In the chemotherapy pharmacy (see Box 2) we have seen our compounding workload increase by around 10% per annum for the last 10 years. We forecast this rise will continue as clinical trials establish newer agents.(1) This is partly due to the inception of monoclonal antibodies into standard treatment and the establishment of ever more complex regimens using a multitude of agents. Improved detection strategies and a range of second- and third-line treatments will also mean that those diagnosed with cancer will begin treatment earlier and may continue treatment for longer. The service we provide therefore needs to evolve along with the treatments on offer.
We also provide a service to rheumatology, renal services, urology and ophthalmology in addition to oncology and have approximately 90 clinical investigations solely in oncology at any one time. We have a recruitment rate of 18% of patients into active clinical trials. This is 8% higher than the Department of Health (DH) targets. On average we will prepare in the order of 2,000 items of chemotherapy per month. Our number of outpatients treated has doubled in the last nine years.
Our clinics provide a list of patients and the time they are booked to receive chemotherapy. However, this is fairly flexible and we must be ready to accept new prescriptions anytime from 9am to 4pm whilst maintaining a maximum turnaround time of two hours. This method of working enhances patient satisfaction by allowing the consultant assessment, the phlebotomist blood sampling (by our dedicated phlebotomy team) and the preparation and administration of chemotherapy to be undertaken on a single visit.
I spend half of my working week on the neurosciences critical care unit and the remainder as the system administrator for a number of software packages within preparative services and as a clinical oncology pharmacist.

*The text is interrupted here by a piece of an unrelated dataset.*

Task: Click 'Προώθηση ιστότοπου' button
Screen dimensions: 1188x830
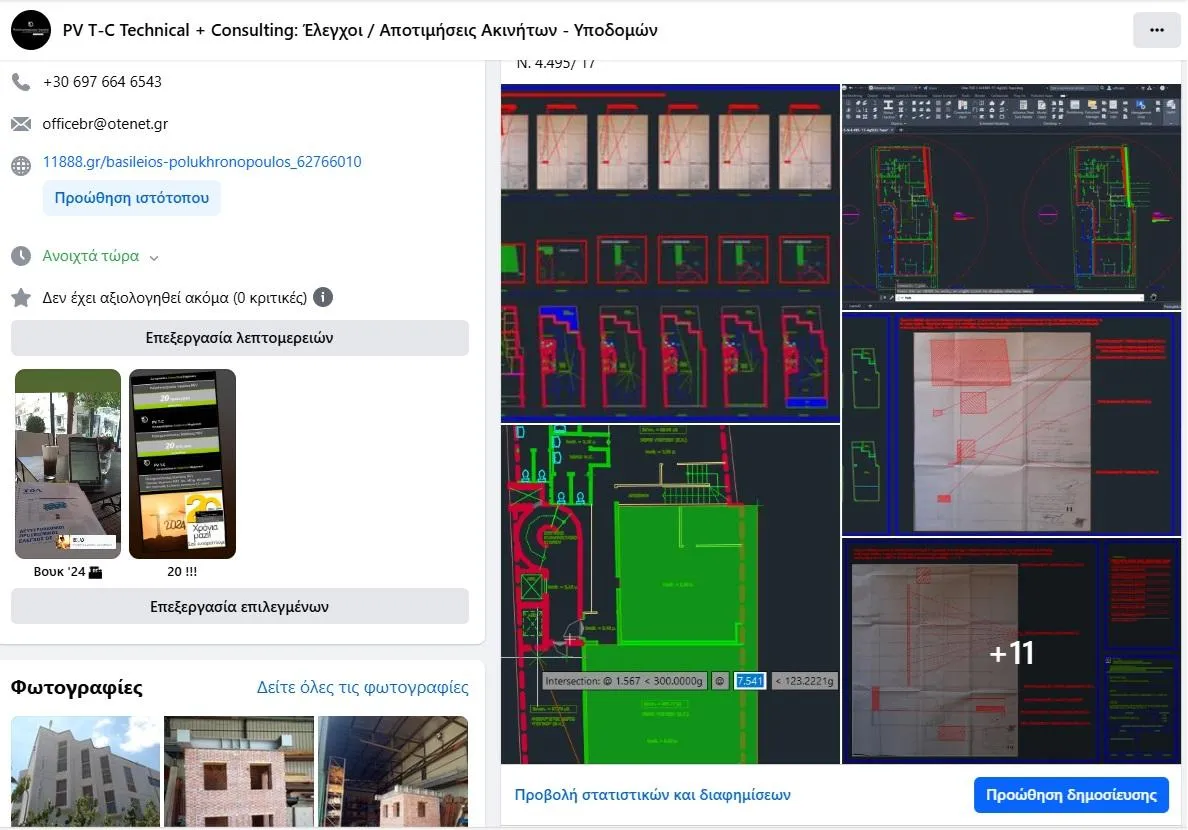Action: [x=131, y=198]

Our main software package is called CliniChemo.(2) This software package allows the scheduling of whole treatment courses with minimal human input of data. We integrated the software into our practice within the last three years and have seen immediate benefits. It has considerably reduced the number of overtime hours claimed and errors produced. We can pre-empt clinic lists and, as delays inevitably occur, we can reschedule everything from single doses to whole regimens. It provides a patient record and a cost-analysis history for financial and audit purposes. This is not to say that this is a perfect computer package.
The NHS recently circulated plans for a single integrated system to report all data from medical records and scans to blood results and treatment scheduling on one system. This system, it is envisaged, will be similar to the system used by the Veterans Affairs hospitals in the USA. The data it holds would be available across all NHS sites that uptake the system, enabling seamless transition of care across shared care centres. Addenbrooke’s hospital, for instance, shares patients with five other local hospitals.
Also under discussion at a local level is a system of barcodes on prescription charts linked to a wireless tracker system so that staff and patients alike can monitor the progress of their treatment.
The Oncology Department maintains a rigid and robust quality assurance (QA) infrastructure. In a move away from handwritten chemotherapy prescriptions, we now maintain over 600 security-locked blank prescriptions on our intranet. These protocols are authored by senior consultants and checked by a senior pharmacist. Our QA team then creates an electronic format of this, which is rechecked. Once this is “published” on our intranet, I programme the regimen onto our system and have this checked by another pharmacist. As all prescriptions are coded, this code is all that needs be entered to schedule a patient for the entirety of the agreed treatment. This has significantly reduced errors and sped up the prescribing-to-administration time substantially. From 2005 figures, we now handwrite less than three prescriptions per quarter. If a consultant decides to diverge treatment from an established protocol, he or she must complete a nonconformance form (which must be countersigned by one of four senior consultants stating the reason for deviation). These are all logged, and if deemed a necessary addition to the array of treatments offered, a new standard protocol will be written to allow future prescriptions. This method guarantees rational and validated treatment plans for all of our patients. All prescriptions are reviewed annually and archived if no longer best practice.
An urban myth persists that we should not use more than two syringes to comprise any single dose. Our practices in dose banding have recently challenged this, and our nurses have welcomed our paradigm shift. Syringes of 50ml require more effort to administer. A larger number of smaller syringes may reduce the instance of repetitive strain injuries (RSIs). A larger number of doses can be prepared using fewer products, thereby reducing stock holding, expediting stock rotation and avoiding expiration.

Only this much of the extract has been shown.